About Atrazine

From The Agency of Toxic Substances and Disease Registry

CAS#: 1912-24-9

PDF Version, 67 KB

Atrazine is the common name for an herbicide that is widely used to kill weeds. It is used mostly on farms. Pure atrazine-an odorless, white powder-is not very volatile, reactive, or flammable. It will dissolve in water. Atrazine is made in the laboratory and does not occur naturally.

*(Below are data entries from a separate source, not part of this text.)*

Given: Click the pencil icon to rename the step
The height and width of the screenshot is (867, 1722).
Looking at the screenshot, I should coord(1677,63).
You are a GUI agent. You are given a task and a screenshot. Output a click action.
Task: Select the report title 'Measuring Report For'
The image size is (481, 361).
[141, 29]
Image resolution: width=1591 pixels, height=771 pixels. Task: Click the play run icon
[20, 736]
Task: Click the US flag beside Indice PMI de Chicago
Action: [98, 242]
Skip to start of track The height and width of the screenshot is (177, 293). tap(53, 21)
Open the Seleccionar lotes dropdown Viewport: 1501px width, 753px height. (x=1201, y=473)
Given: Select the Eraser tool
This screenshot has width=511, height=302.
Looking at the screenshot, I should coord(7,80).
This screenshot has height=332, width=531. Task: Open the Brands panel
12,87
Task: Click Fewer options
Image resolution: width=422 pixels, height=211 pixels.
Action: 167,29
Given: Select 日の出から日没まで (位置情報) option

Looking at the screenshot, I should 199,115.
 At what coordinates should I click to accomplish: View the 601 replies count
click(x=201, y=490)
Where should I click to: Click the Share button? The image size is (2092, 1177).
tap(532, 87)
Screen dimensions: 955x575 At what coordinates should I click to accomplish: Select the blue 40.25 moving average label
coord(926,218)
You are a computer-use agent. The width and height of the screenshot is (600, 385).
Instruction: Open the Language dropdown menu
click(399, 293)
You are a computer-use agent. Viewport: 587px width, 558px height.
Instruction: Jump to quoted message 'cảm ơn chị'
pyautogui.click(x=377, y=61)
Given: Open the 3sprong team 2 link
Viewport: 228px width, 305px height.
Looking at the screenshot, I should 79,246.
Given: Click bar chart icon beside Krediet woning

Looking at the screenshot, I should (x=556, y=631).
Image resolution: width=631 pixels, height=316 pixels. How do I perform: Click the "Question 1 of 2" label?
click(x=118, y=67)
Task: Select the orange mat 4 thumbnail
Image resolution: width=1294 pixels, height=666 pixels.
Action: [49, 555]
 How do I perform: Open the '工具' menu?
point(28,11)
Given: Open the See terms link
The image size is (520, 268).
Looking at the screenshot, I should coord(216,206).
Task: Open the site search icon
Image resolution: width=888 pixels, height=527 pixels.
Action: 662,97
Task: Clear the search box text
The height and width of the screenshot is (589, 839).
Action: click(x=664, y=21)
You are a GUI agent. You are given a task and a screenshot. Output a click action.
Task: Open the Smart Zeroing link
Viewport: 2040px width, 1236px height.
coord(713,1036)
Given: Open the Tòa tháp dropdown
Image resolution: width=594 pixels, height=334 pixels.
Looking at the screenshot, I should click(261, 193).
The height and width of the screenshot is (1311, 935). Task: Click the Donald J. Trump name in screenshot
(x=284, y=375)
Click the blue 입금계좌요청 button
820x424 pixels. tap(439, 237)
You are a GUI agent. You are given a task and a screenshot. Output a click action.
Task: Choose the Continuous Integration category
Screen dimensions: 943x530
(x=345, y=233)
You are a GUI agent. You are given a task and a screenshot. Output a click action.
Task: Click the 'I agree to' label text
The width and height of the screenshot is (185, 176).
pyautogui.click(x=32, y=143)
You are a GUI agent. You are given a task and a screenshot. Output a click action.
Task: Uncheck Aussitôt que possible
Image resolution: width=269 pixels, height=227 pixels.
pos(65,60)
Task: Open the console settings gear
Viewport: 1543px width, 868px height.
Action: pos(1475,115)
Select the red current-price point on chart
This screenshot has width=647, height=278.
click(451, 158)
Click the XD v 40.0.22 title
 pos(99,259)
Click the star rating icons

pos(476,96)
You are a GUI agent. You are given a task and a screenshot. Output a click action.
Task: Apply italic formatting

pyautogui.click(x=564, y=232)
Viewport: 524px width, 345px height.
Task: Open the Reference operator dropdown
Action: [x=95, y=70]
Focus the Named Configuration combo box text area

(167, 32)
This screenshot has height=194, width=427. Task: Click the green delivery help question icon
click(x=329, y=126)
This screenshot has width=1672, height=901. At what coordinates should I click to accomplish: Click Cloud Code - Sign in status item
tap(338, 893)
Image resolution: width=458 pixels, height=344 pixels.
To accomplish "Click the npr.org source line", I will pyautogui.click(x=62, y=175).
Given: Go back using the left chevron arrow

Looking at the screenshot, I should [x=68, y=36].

Atrazine is used on crops such as sugarcane, corn, pineapples, sorghum, and macadamia nuts, and on evergreen tree farms and for evergreen forest regrowth. It has also been used to keep weeds from growing on both highway and railroad rights-of-way. Atrazine can be sprayed on croplands before crops start growing and after they have emerged from the soil. Some of the trade names of atrazine are Aatrex®, Aatram®, Atratol®, and Gesaprim®. The scientific name for atrazine is 6-chloro-N-ethyl-N’-(1-methylethyl)-triazine-2,4-diamine. Atrazine is a Restricted Use Pesticide (RUP), which means that only certified herbicide users may purchase or use atrazine. Certification for the use of atrazine is obtained through the appropriate state office where the herbicide user is licensed.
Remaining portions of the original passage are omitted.